THE VOICE AND SPIRITUAL EDUCATION

HIRAM CORSON, LL.D.

PROFESSOR OF ENGLISH LITERATURE IN THE CORNELL UNIVERSITY

New York

THE MACMILLAN COMPANY LONDON: MACMILLAN & CO., LTD. 1914

Set up and electrotyped March, 1896. Reprinted February, 1897; July, 1901; February, 1903; August, 1904; March, 1908; October, 1914.

Norwood Press J. S. Cushing & Co.--Berwick & Smith Norwood Mass. U.S.A.

THE VOICE AND SPIRITUAL EDUCATION

Can reading be taught? is a question often asked, and partly for the reason, it may be, that so many readers who have gone through courses of vocal training in schools of elocution, or under private teachers, so frequently offend people of taste and culture by an extravagance of expression, by mimetic gesture, and by offensive mannerisms of various kinds. But a reasonable inference cannot be drawn from such readers that vocal training must necessarily do more harm than good.

Yes, much can be taught, and is taught, and well taught, it may be; the desideratum is the education, intellectual and spiritual, especially the latter, without which the mere teaching and training are vain and impotent.

The organs of speech can be brought by intelligent training into a complete obedience to the will and the feelings; and without this obedience of his vocal organs, a reader, whatever be his other qualifications, cannot do his best. He is in the position of a musical performer who has sympathetically assimilated the composition he is rendering, but whose instrument is badly out of tune. A reader may have the fullest possible appreciation of the subject matter, intellectual and spiritual, of a poem, and a susceptibility to all the subtlest elements of effect involved in its form; but if he have not full control of his vocal faculties, he can but imperfectly reveal through his voice, his appreciation and susceptibility. This control can be secured only by long and intelligent training. The voices, generally, of even the most cultivated people, have gone more or less astray, and need to be brought back from the error of their ways, before they can serve effectively to interpret a literary product.

Many great poets have written subtly organic verse, who could not vocally realize its potentialities, they not having their organs of speech sufficiently under control. Samuel Taylor Coleridge is an example. 'Amongst Coleridge's accomplishments,' says De Quincey, alluding, in his 'Literary Reminiscences' to Coleridge's lectures on Poetry and the Fine Arts, at the Royal Institution, 'good reading was not one; he had neither voice, nor management of voice.' But he must imaginatively have heard the wonderful verse of Christabel and Kubla Khan, as an organic, inseparable part of the poetical expression. Mere literary skill could not have produced such verse. It was a texture woven by the spirit, which he could not adequately exhibit to the physical ear, as he was not master of the physical means for so doing.

When people speak of the natural in expression, they generally mean nature on the plane on which they are best acquainted with it--the plane of common speech.

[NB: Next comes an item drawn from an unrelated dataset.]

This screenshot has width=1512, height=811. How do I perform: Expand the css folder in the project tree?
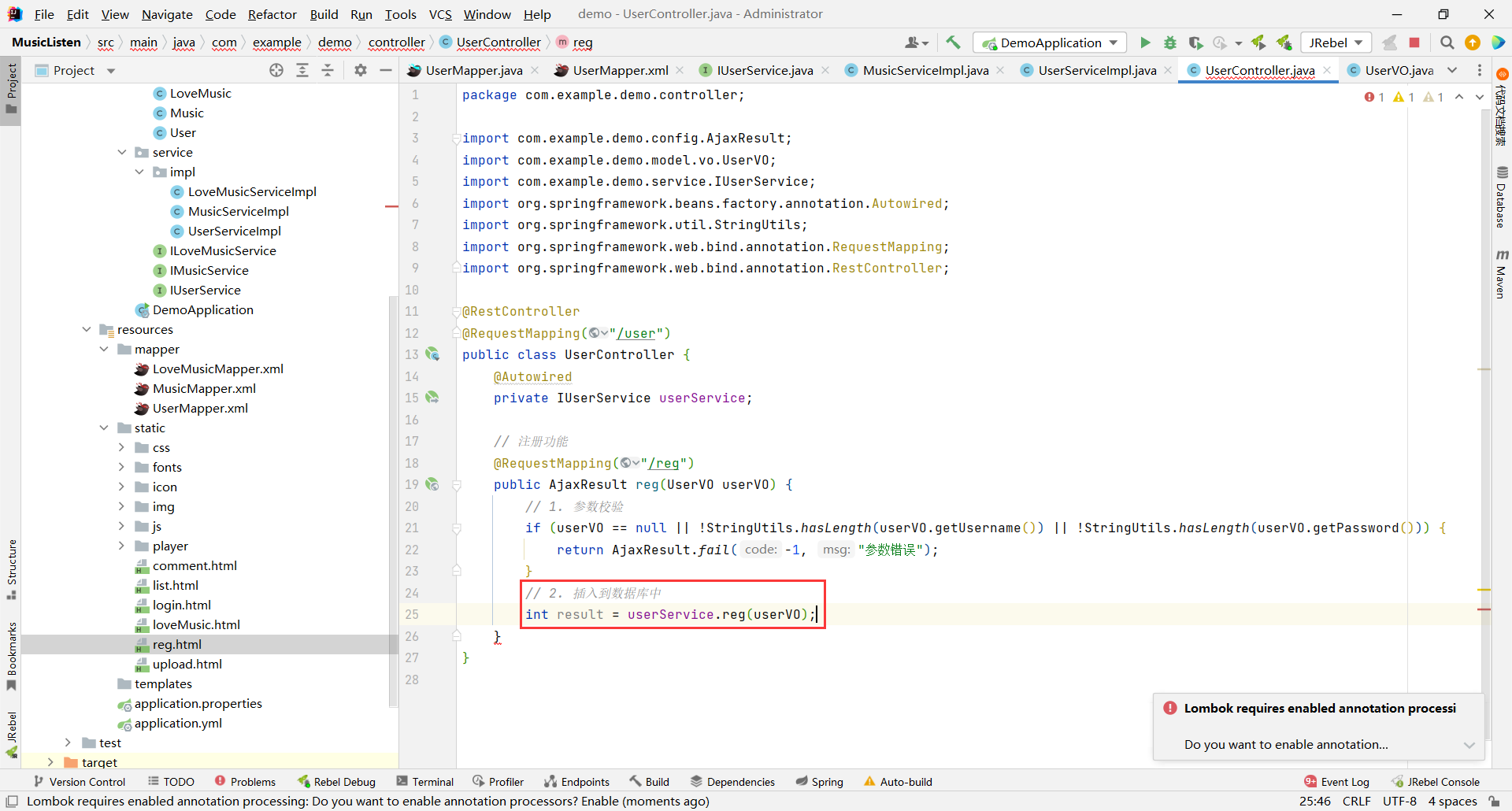pos(121,447)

But the language of the higher poetry, or of tragedy, or even of impassioned prose, is, more or less, an idealized language, for the expression of which a corresponding idealization of voice is demanded. To read, for example, Milton's apostrophe to Light, at the beginning of the third book of Paradise Lost, after the manner of common speech, would be somewhat absurd. The idealization of voice demanded for the reading of such language, is not, however, a departure from nature, but is nature on a higher plane.

Of this distinguished advocate of 'natural' reading and speaking, Mr. Grant, writing in 1835, says: 'Oratory is not his forte, ... he goes through his addresses in so clumsy and inanimate a way that noble lords at once come to the conclusion that nothing so befits him as unbroken silence. He speaks in so low a tone as to be inaudible to those who are any distance from him. And not only is his voice low in its tones, but it is unpleasant from its monotony. In his manner there is not a particle of life or spirit. You would fancy his grace to be half asleep while speaking. You see so little appearance of consciousness about him that you can hardly help doubting whether his legs will support him until he has finished his address.'

The writer of this justly says of the Archbishop's writings: 'They abound with evidences of profound thought, varied knowledge, great mental acuteness, and superior powers of reasoning.' But his 'natural' theory in regard to speaking, did not, it appears, avail with him, even when backed by such abilities.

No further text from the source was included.